Render the stretch from the start of the entries through the line containing "Looking at the screenshot, I should coord(186,180)." as a Markdown table with the columns Row and Line, skipping blank lines.

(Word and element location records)
□ □ □
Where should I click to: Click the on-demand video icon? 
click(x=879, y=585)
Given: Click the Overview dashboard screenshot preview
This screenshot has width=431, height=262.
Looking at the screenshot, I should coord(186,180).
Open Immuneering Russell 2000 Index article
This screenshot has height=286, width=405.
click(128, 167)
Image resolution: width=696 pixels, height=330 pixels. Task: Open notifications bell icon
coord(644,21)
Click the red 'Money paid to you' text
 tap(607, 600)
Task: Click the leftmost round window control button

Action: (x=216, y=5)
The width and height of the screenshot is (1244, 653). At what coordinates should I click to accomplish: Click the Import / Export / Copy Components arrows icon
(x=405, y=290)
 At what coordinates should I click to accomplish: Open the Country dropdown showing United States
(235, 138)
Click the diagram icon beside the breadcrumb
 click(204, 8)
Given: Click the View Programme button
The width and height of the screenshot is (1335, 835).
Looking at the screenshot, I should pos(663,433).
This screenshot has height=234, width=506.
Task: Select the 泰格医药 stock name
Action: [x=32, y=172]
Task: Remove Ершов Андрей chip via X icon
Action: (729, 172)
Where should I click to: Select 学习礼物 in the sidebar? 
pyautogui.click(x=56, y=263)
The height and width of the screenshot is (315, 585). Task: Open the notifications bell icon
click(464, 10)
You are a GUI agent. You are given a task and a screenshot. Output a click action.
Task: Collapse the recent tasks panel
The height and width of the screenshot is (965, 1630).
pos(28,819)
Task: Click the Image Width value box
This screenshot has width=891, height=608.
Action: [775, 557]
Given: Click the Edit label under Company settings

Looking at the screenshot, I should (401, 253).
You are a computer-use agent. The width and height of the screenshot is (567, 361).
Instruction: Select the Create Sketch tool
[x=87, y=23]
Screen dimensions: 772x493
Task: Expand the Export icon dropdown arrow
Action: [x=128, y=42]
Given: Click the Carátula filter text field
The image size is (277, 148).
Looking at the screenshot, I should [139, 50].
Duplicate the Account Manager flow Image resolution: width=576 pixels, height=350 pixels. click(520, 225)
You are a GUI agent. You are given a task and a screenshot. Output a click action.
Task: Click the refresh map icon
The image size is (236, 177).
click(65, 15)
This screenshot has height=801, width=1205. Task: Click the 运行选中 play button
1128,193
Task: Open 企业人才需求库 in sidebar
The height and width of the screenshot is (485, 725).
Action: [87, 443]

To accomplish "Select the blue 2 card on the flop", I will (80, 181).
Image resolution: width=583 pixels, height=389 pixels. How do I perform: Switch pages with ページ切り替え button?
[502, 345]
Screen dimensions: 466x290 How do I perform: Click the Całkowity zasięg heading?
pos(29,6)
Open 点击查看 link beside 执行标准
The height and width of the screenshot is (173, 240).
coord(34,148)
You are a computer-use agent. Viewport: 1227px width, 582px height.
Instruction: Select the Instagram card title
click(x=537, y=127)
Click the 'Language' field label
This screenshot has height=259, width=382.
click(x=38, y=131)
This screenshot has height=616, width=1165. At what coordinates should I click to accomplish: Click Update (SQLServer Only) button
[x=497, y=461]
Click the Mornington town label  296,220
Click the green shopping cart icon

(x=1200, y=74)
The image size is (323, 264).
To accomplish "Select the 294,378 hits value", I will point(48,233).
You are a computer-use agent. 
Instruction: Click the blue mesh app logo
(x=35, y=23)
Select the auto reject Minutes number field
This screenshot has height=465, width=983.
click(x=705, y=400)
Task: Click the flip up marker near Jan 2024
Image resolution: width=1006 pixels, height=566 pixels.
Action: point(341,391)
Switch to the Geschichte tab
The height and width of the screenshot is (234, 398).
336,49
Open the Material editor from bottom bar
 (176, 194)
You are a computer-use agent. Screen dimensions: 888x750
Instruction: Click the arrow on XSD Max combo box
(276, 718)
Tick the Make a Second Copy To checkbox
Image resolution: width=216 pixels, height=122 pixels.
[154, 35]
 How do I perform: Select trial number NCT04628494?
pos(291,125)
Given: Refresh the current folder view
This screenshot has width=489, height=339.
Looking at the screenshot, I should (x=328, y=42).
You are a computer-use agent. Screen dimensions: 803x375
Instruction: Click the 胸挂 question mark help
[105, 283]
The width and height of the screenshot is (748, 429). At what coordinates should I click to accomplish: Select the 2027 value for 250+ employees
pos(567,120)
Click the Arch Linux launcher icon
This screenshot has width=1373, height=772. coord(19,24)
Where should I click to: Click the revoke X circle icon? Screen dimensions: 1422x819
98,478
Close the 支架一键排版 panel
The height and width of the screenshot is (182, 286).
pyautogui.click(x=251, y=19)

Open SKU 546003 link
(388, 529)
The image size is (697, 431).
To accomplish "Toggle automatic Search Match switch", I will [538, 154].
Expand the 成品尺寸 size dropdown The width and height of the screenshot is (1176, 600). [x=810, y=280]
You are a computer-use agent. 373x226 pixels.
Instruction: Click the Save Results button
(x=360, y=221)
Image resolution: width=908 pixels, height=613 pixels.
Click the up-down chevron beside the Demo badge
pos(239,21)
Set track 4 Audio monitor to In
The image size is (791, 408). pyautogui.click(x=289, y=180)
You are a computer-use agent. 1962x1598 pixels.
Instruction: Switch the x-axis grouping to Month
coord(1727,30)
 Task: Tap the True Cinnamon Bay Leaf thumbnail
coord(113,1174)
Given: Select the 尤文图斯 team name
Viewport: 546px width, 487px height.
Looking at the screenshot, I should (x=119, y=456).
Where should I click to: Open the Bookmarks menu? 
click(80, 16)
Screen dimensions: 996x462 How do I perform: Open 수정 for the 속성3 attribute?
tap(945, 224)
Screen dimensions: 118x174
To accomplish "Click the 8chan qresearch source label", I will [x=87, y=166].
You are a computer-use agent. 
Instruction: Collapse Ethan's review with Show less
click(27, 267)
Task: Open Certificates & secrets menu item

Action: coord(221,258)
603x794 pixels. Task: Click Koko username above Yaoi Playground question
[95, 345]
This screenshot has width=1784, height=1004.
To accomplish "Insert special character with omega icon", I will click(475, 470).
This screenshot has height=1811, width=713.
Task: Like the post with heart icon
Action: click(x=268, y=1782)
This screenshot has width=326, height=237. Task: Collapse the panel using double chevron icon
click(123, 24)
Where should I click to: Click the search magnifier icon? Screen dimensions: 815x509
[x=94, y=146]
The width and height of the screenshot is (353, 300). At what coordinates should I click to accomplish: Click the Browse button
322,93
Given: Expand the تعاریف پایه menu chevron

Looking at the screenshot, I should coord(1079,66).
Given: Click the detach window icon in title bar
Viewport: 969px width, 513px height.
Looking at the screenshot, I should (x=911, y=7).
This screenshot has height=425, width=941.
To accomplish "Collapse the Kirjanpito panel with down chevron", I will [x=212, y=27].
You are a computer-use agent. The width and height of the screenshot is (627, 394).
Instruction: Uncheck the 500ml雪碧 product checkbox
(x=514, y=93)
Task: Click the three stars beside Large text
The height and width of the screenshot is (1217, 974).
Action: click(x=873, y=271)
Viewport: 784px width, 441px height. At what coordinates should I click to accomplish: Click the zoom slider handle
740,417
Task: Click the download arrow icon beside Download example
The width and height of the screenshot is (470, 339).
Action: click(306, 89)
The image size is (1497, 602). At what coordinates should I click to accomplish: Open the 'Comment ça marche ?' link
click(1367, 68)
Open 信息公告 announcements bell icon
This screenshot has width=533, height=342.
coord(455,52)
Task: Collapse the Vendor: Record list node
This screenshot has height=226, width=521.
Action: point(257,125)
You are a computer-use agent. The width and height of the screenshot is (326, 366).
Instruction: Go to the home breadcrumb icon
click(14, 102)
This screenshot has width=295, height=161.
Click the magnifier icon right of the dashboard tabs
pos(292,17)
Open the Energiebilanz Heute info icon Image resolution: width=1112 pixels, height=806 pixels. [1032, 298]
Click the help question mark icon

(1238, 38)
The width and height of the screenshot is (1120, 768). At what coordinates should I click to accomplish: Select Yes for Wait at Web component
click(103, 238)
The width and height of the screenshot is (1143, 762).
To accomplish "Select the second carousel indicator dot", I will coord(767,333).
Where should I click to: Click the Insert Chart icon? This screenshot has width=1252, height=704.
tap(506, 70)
□ □ □
RESULT OF THE EXERCISE:
| Row | Line |
|---|---|
| 1 | Where should I click to: Click the on-demand video icon?  |
| 2 | click(x=879, y=585) |
| 3 | Given: Click the Overview dashboard screenshot preview |
| 4 | This screenshot has width=431, height=262. |
| 5 | Looking at the screenshot, I should coord(186,180). |